LoRA Fine-Tuning for Editing Models¶
Practical patterns for applying LoRA adapters to MMDiT-based editing models (Step1X Edit, Qwen-Image-Edit-2511). Demonstrated by PixelSmile — 850 MB LoRA adds entirely new capability (expression control) to a 60 GB base model.
Standard Recipe¶
Target Modules¶
Full MMDiT coverage (maximum expressivity):
target_modules = [
# Image-stream attention
"to_q", "to_k", "to_v", "to_out.0",
# Text-stream attention
"add_q_proj", "add_k_proj", "add_v_proj", "to_add_out",
# Image FFN
"img_mlp.net.0.proj", "img_mlp.net.2",
# Text FFN
"txt_mlp.net.0.proj", "txt_mlp.net.2",
]
Hyperparameters (PixelSmile reference)¶
| Parameter | Value | Notes |
|---|---|---|
| Rank | 64 | Higher than typical (32 works for simpler tasks) |
| Alpha | 128 | 2x rank is standard |
| Dropout | 0 | Common for diffusion LoRA |
| LR | 1e-4 | Cosine schedule |
| Batch | 4/GPU | On H200 |
| Epochs | 100 | Expression task; simpler tasks need fewer |
| Hardware | 4x H200 | Or 4x A100-80GB |
| LoRA size | 850 MB | For rank 64, all targets |
What to Freeze¶
- VAE: always frozen (autoencoder doesn't need task-specific adaptation)

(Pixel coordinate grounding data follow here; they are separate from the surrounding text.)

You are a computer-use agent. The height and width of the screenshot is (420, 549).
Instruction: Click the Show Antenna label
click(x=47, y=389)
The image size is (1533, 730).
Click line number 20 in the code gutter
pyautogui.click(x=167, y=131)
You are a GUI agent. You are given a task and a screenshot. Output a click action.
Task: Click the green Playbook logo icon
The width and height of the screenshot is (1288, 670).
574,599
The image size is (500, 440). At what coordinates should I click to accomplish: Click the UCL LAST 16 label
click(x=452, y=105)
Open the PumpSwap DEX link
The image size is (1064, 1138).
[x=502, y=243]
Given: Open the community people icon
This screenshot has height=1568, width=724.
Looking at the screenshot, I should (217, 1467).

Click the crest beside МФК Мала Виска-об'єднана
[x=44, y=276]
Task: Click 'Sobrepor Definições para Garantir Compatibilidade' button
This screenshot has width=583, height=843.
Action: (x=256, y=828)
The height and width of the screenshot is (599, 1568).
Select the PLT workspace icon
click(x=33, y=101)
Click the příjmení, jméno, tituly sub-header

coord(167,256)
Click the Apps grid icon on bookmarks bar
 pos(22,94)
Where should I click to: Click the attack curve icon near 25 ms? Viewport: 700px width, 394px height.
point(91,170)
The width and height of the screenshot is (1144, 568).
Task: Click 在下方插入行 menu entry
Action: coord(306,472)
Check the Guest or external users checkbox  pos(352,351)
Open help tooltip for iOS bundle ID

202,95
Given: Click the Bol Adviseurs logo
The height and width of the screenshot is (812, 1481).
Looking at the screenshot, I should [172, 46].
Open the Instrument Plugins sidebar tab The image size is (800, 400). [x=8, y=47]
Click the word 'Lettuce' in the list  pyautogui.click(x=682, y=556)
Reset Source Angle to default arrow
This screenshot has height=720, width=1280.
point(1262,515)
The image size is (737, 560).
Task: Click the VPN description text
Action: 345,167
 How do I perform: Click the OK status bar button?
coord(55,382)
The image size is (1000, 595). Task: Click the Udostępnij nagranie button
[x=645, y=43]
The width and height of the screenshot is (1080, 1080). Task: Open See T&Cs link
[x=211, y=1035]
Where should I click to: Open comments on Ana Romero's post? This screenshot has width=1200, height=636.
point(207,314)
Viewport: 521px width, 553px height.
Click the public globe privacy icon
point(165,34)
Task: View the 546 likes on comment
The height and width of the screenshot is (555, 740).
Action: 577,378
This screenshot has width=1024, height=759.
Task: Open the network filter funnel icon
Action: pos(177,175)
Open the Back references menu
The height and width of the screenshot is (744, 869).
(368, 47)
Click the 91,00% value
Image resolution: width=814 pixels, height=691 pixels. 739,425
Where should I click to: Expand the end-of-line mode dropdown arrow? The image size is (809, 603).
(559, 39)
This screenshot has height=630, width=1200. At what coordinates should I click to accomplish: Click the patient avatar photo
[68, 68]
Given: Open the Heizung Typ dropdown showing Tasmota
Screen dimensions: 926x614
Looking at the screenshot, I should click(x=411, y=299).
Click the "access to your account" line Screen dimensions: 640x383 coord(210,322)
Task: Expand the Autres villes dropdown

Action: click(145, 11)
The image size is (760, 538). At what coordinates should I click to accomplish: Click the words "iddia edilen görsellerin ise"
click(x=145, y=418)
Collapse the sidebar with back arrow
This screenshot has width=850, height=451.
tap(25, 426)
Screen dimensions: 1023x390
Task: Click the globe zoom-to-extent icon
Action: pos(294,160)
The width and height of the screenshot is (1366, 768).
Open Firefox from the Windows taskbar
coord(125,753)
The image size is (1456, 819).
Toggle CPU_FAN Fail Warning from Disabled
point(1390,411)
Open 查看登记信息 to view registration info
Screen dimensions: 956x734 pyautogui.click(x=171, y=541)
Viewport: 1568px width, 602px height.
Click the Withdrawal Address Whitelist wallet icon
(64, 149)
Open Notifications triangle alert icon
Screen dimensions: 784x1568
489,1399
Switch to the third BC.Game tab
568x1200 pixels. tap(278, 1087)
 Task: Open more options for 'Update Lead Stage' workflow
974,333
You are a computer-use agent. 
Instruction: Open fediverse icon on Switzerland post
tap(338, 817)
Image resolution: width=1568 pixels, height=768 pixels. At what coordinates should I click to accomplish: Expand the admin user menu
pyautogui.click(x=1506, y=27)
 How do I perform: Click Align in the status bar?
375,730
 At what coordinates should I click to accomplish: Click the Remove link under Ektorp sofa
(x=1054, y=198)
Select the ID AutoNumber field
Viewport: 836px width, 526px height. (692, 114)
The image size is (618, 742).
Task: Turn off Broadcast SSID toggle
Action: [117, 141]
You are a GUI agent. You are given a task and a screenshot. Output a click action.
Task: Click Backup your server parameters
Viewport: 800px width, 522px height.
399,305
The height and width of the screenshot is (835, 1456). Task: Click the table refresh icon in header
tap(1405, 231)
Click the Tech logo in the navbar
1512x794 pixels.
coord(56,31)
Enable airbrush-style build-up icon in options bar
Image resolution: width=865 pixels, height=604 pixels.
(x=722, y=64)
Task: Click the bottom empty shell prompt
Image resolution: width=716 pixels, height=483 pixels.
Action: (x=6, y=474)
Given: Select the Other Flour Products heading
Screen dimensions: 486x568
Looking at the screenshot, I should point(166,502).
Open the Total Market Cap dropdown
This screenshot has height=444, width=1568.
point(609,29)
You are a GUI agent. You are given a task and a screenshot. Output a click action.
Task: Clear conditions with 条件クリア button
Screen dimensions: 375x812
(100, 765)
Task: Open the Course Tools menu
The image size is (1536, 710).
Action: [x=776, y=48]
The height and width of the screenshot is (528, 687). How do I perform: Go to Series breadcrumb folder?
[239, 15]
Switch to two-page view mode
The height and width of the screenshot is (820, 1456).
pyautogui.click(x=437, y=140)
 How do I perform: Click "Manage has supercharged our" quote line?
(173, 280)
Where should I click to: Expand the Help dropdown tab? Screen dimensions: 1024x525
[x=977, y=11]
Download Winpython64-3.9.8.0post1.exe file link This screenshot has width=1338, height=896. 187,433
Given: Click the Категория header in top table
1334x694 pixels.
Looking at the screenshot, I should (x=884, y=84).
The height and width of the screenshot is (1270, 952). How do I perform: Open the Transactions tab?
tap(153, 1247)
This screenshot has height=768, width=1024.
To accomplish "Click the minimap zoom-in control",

- Text encoder: depends on task. PixelSmile trains it (needs new text→expression mapping). For style transfer, often frozen.
- Transformer: LoRA applied here is the core of the adaptation
Lighter Alternatives¶
| Coverage | Targets | LoRA Size | Use When |
|---|---|---|---|
| Full (PixelSmile) | All attn + all FFN | ~850 MB | New behavior (expressions, restoration) |
| Attention-only | to_q/k/v + add_q/k/v + out | ~500 MB | Style transfer, composition |
| Image-stream only | to_q/k/v + img_mlp | ~350 MB | Visual-only changes (no text reinterpretation) |
Reducing to attention-only drops ~40% LoRA size. Image-stream-only cuts ~60% but loses text conditioning adaptation.
Training Data Patterns¶
Synthetic Generation (PixelSmile approach)¶
- Collect base identities from public datasets
- Generate variations via strong API model (Nano Banana Pro)
- Annotate with continuous scores via VLM (Gemini 3 Pro)
- Train LoRA on synthetic pairs
Full Fine-Tune vs LoRA (MACRO comparison)¶
MACRO uses full fine-tune (not LoRA) because the task (multi-reference at 6-10 images) requires deep architectural adaptation. LoRA is sufficient when the base model already has the capability but needs behavioral steering.
Rule of thumb: if the base model can do the task poorly → LoRA. If it fundamentally can't → full fine-tune.
Loss Functions for Editing LoRA¶
Standard Flow Matching velocity loss + task-specific auxiliary losses:
| Loss | Purpose | Lambda | Used By |
|---|---|---|---|
| Flow Matching (L_FM) | Core generation quality | 1.0 | All |
| Identity (ArcFace cosine) | Face preservation | 0.1 | PixelSmile |
| Symmetric Contrastive | Distinguish similar outputs | 0.05 | PixelSmile |
| LPIPS | Perceptual similarity | varies | RealRestorer |
Commercial Viability¶
Base model (Qwen-Image-Edit-2511) is Apache 2.0. Your LoRA weights are entirely yours. This creates a clean commercial path:
No license contamination from base model. LoRA weights are your IP.
Gotchas¶
- Qwen-Image-Edit requires DiffSynth-Studio framework, not standard diffusers. LoRA loading path differs.
- PixelSmile requires a diffusers patch script (
patch_qwen_diffusers.sh). - At rank 64+, LoRA training on 60GB base needs 4x 80GB GPUs. Lower rank (16-32) fits on 2x A100.
- EMA (exponential moving average) on LoRA weights recommended for stability — PixelSmile uses it.
- Data quality matters more than data quantity — synthetic data with VLM scoring outperforms larger messy datasets.